▽
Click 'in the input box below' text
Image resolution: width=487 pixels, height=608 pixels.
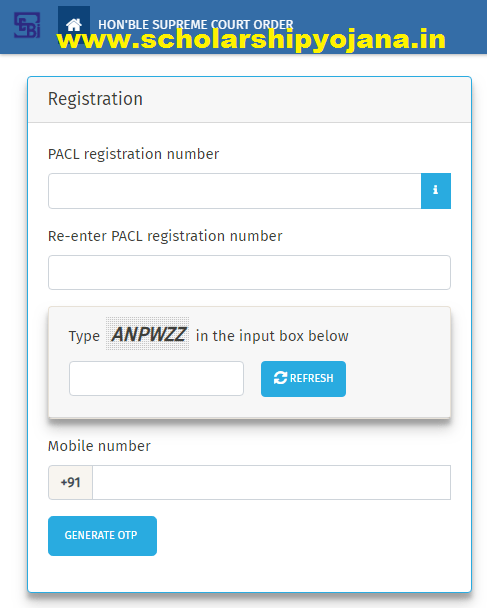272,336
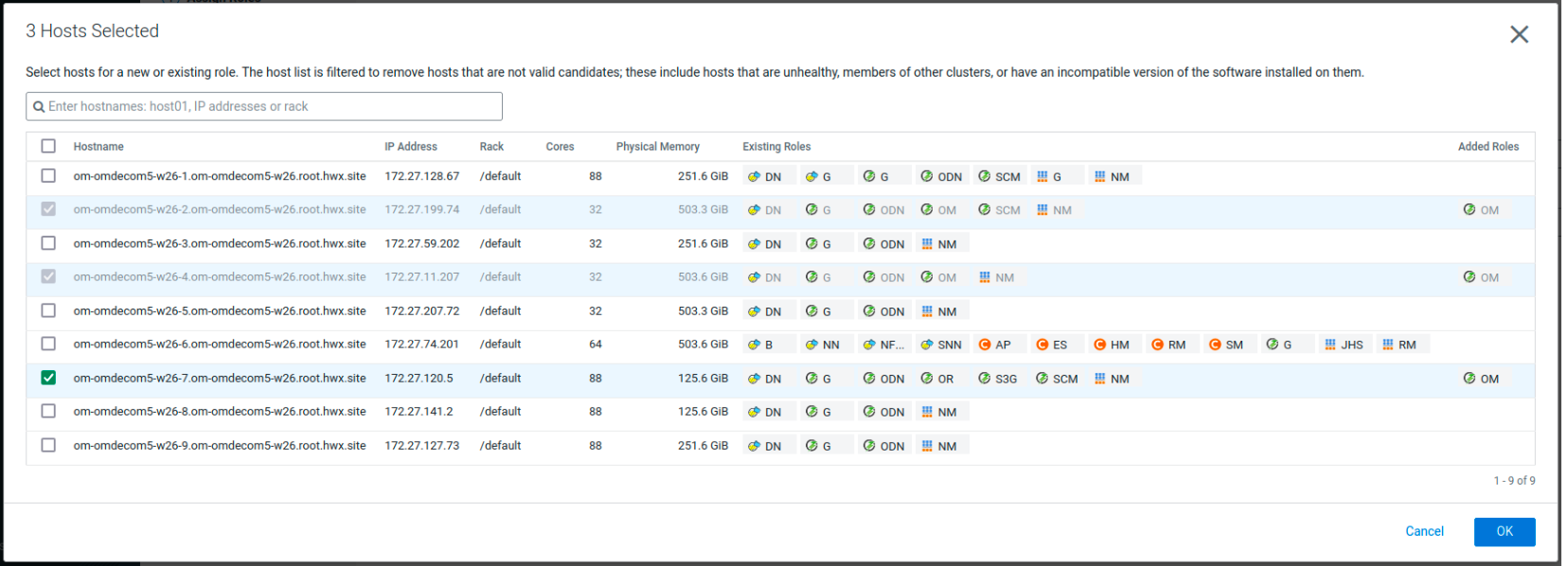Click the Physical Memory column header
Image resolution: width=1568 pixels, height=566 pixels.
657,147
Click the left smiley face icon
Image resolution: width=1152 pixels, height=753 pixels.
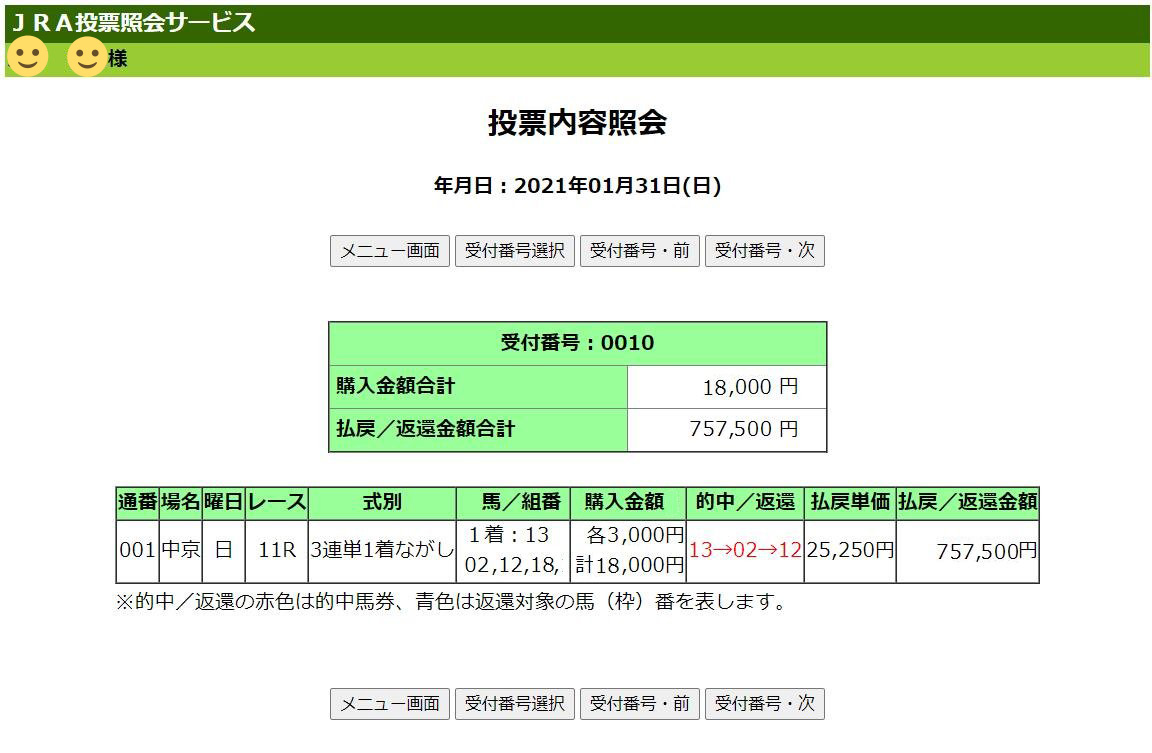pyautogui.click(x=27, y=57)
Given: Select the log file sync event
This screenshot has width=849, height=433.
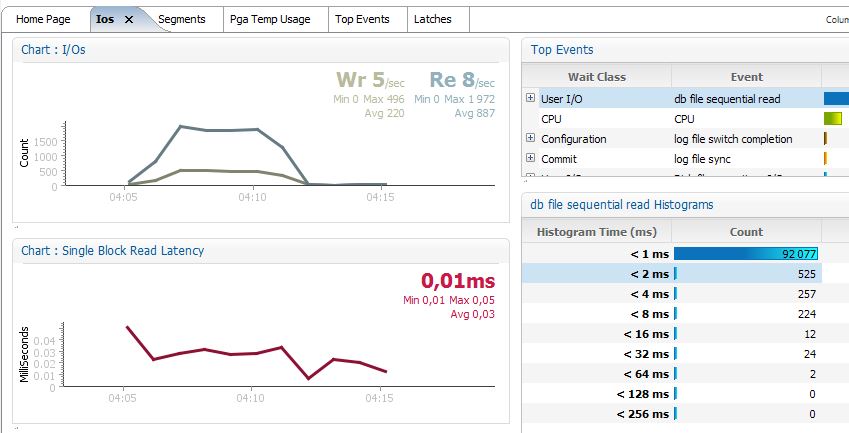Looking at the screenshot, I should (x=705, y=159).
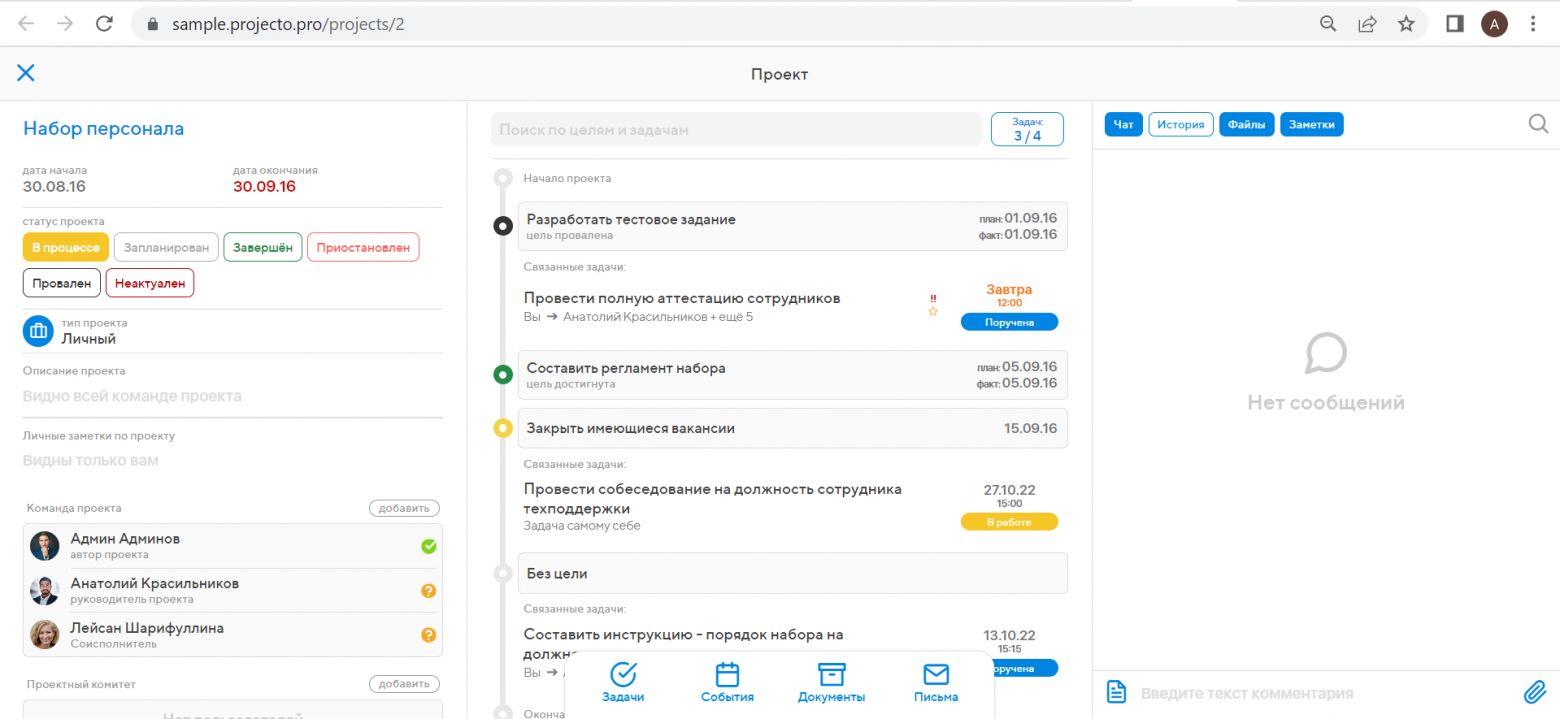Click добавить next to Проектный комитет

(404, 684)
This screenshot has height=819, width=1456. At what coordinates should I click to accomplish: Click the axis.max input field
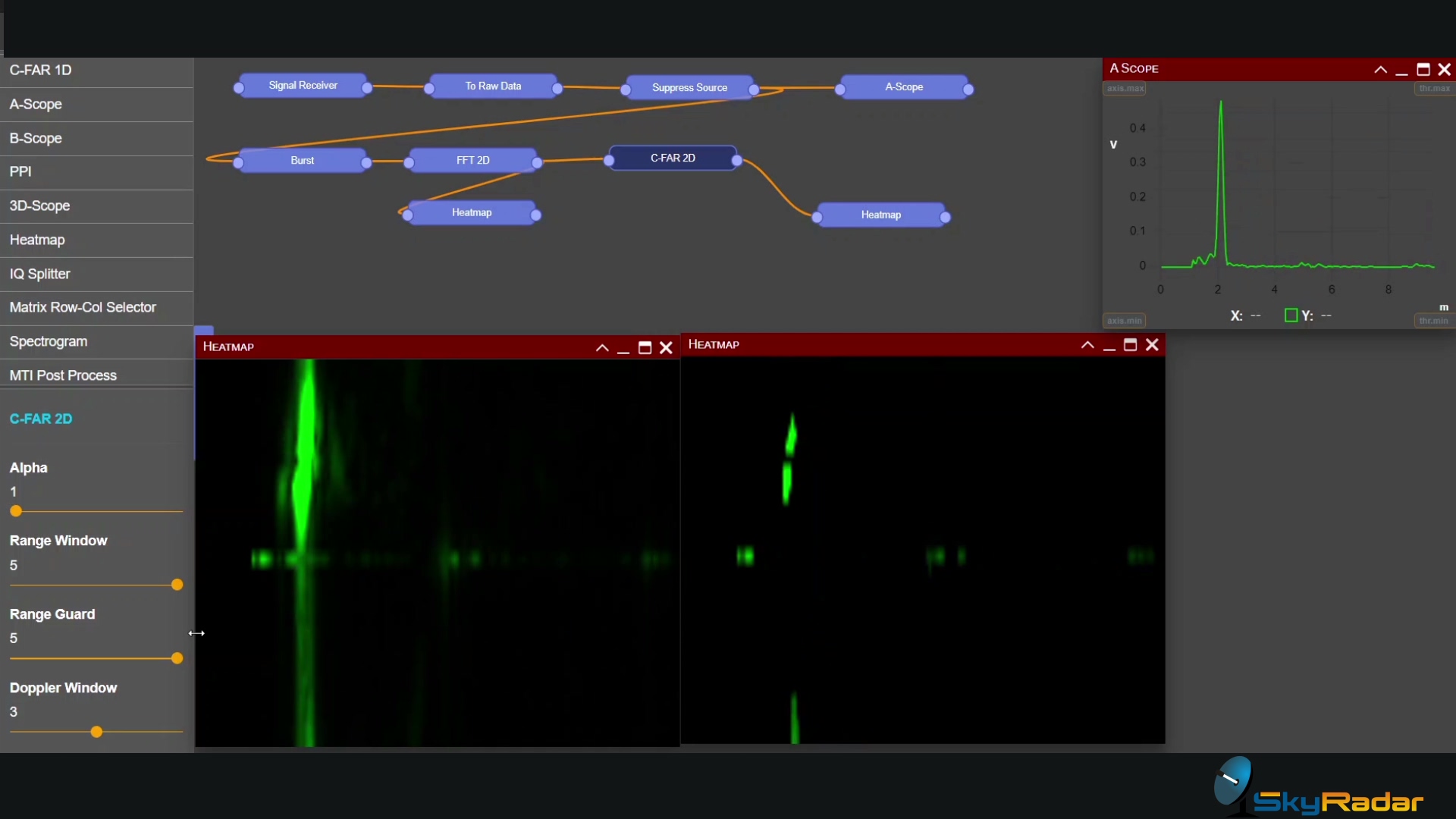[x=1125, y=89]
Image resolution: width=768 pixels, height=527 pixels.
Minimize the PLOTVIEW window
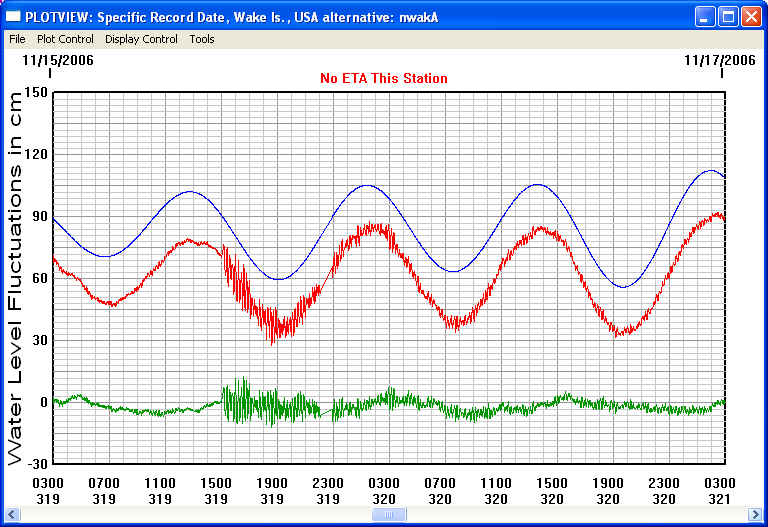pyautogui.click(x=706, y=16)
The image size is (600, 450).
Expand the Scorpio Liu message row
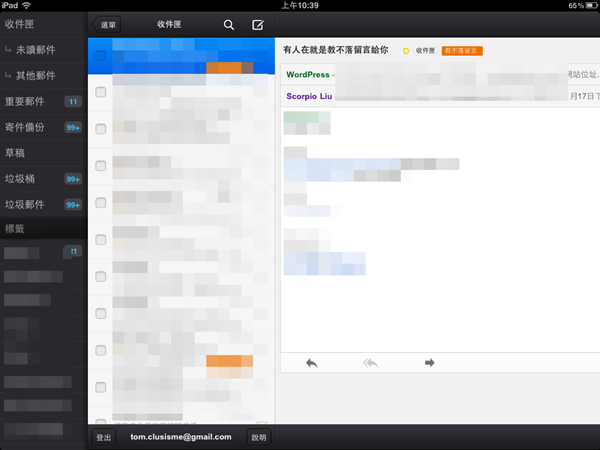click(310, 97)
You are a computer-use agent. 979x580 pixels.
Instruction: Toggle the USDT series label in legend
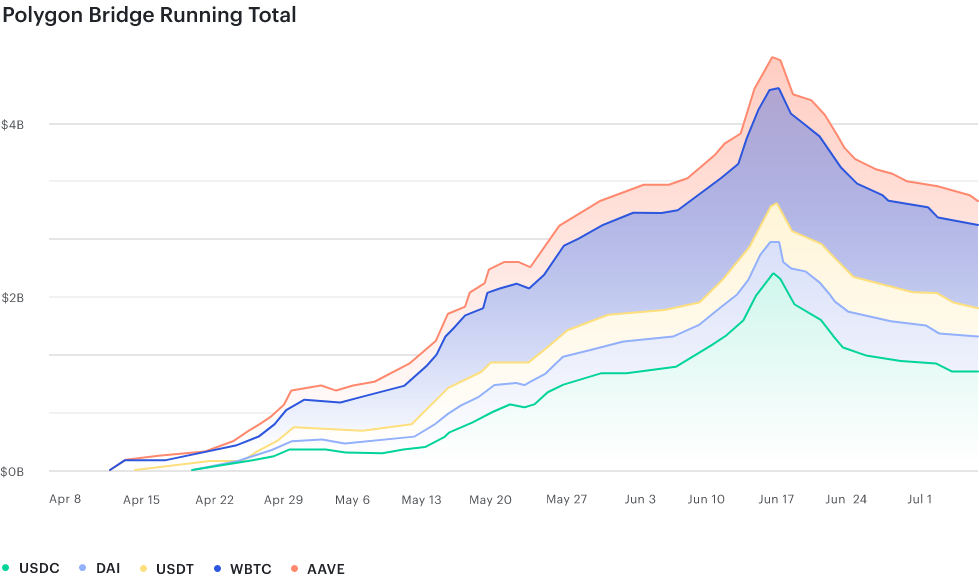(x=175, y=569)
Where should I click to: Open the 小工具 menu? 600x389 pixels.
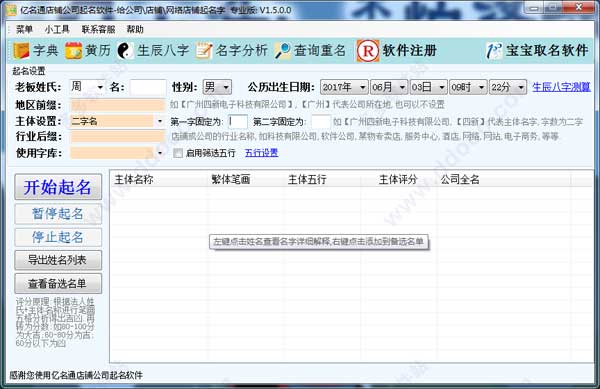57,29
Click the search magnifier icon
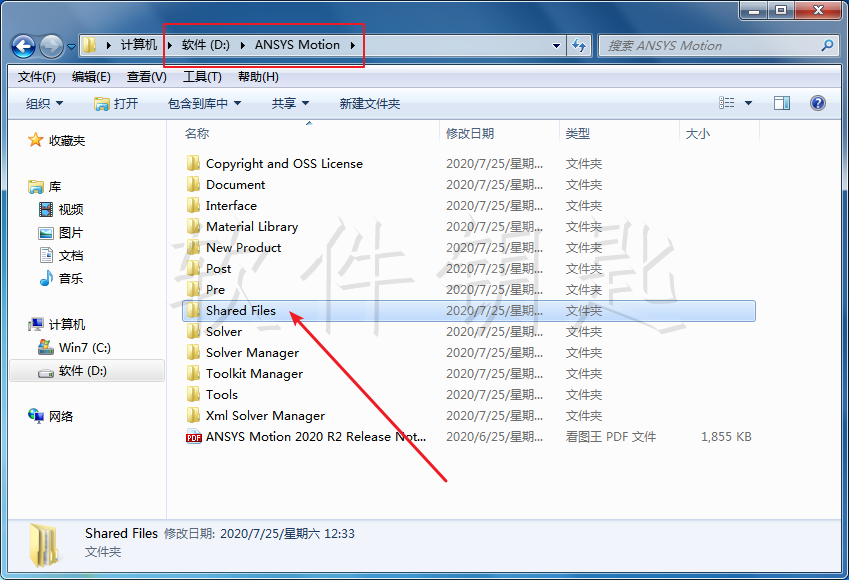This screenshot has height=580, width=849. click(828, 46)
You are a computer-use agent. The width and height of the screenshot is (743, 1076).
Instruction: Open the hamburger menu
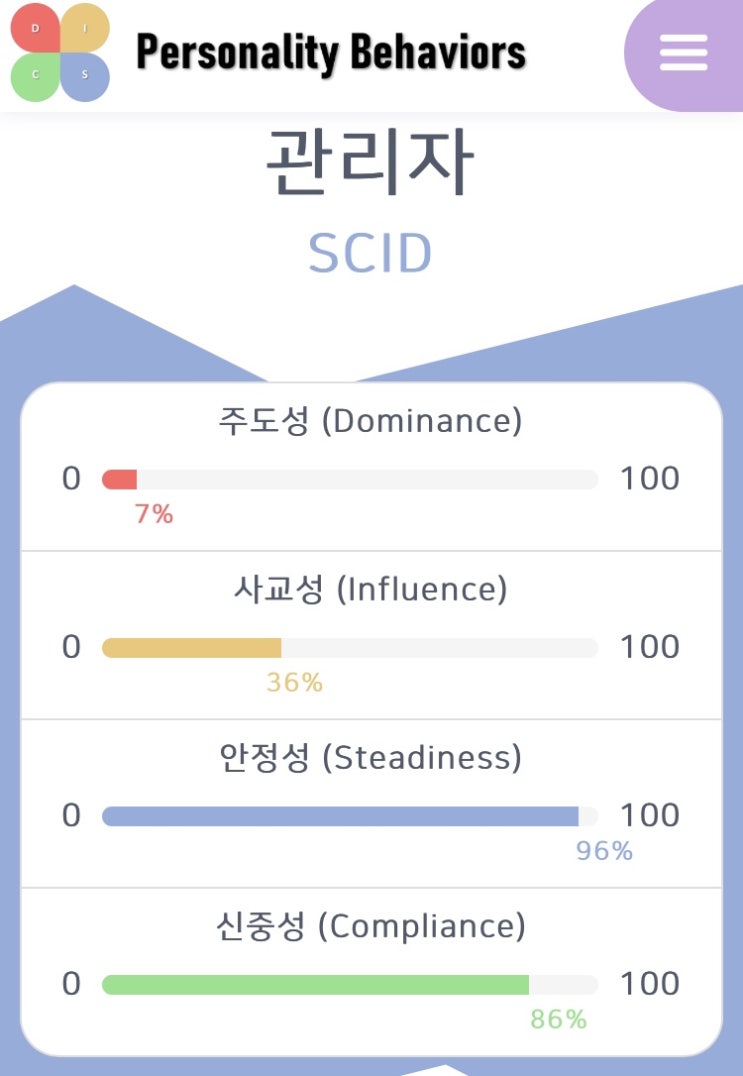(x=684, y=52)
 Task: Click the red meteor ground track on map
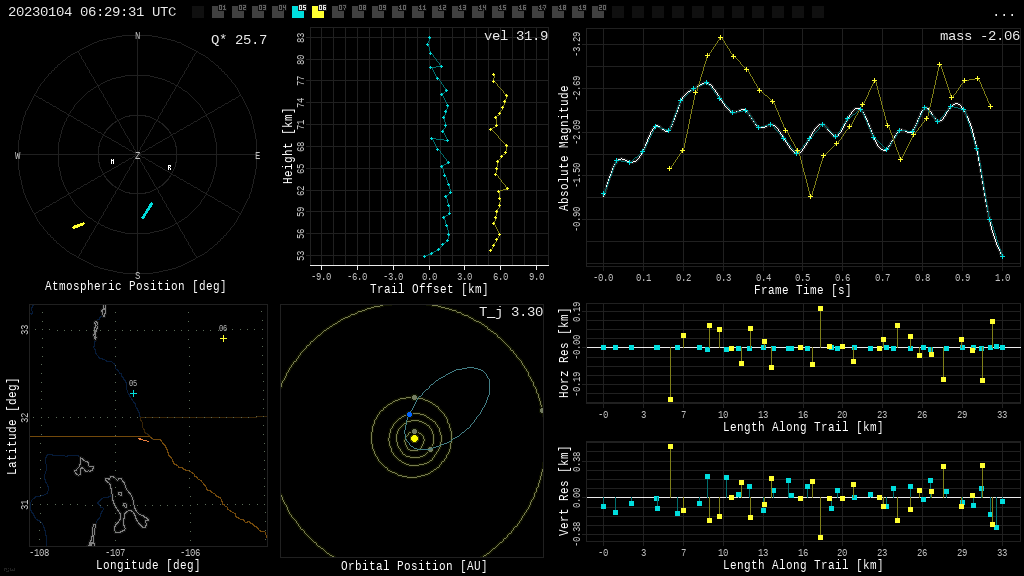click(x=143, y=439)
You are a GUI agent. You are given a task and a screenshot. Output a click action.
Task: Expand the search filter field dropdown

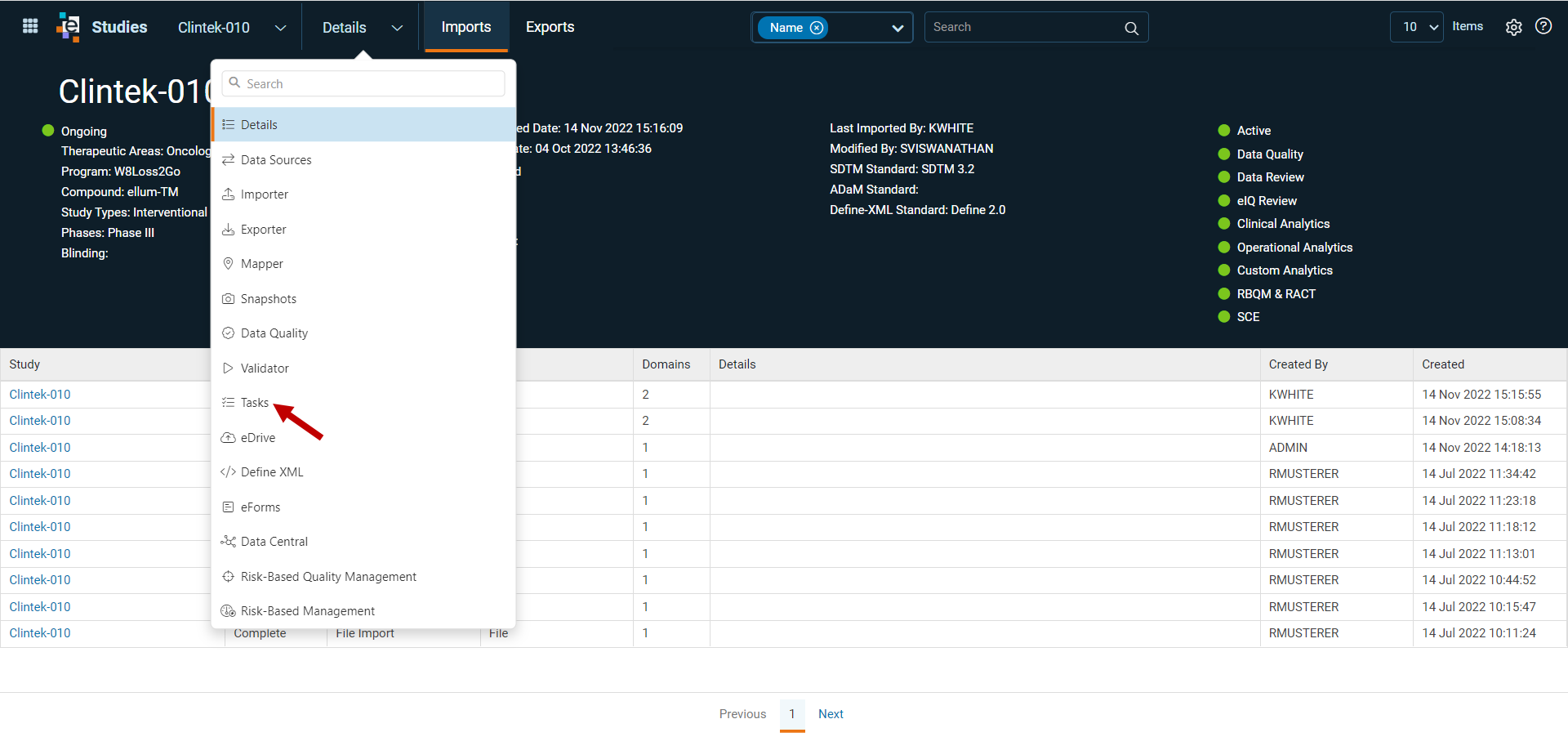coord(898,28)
△
Exercise description: Copy these lines exactly as they appear, with the pictures left out.

Answer for the task:
Click 'in the input box below' text
Image resolution: width=487 pixels, height=608 pixels.
272,336
Click the Physical Memory column header
Image resolution: width=1568 pixels, height=566 pixels.
657,147
Click the left smiley face icon
Image resolution: width=1152 pixels, height=753 pixels.
pyautogui.click(x=27, y=57)
Given: Select the log file sync event
This screenshot has width=849, height=433.
Looking at the screenshot, I should (x=705, y=159).
Click добавить next to Проектный комитет

(404, 684)
This screenshot has height=819, width=1456. At what coordinates should I click to accomplish: Click the axis.max input field
[x=1125, y=89]
Image resolution: width=768 pixels, height=527 pixels.
Minimize the PLOTVIEW window
pyautogui.click(x=706, y=16)
The image size is (600, 450).
Expand the Scorpio Liu message row
click(310, 97)
You are a computer-use agent. 979x580 pixels.
Instruction: Toggle the USDT series label in legend
(x=175, y=569)
Where should I click to: Open the 小工具 menu? 600x389 pixels.
57,29
Click the search magnifier icon
This screenshot has height=580, width=849. click(828, 46)
You are a computer-use agent. The width and height of the screenshot is (743, 1076).
Instruction: Open the hamburger menu
(x=684, y=52)
 Task: Click the red meteor ground track on map
click(x=143, y=439)
You are a GUI agent. You are given a task and a screenshot. Output a click action.
Task: Expand the search filter field dropdown

coord(898,28)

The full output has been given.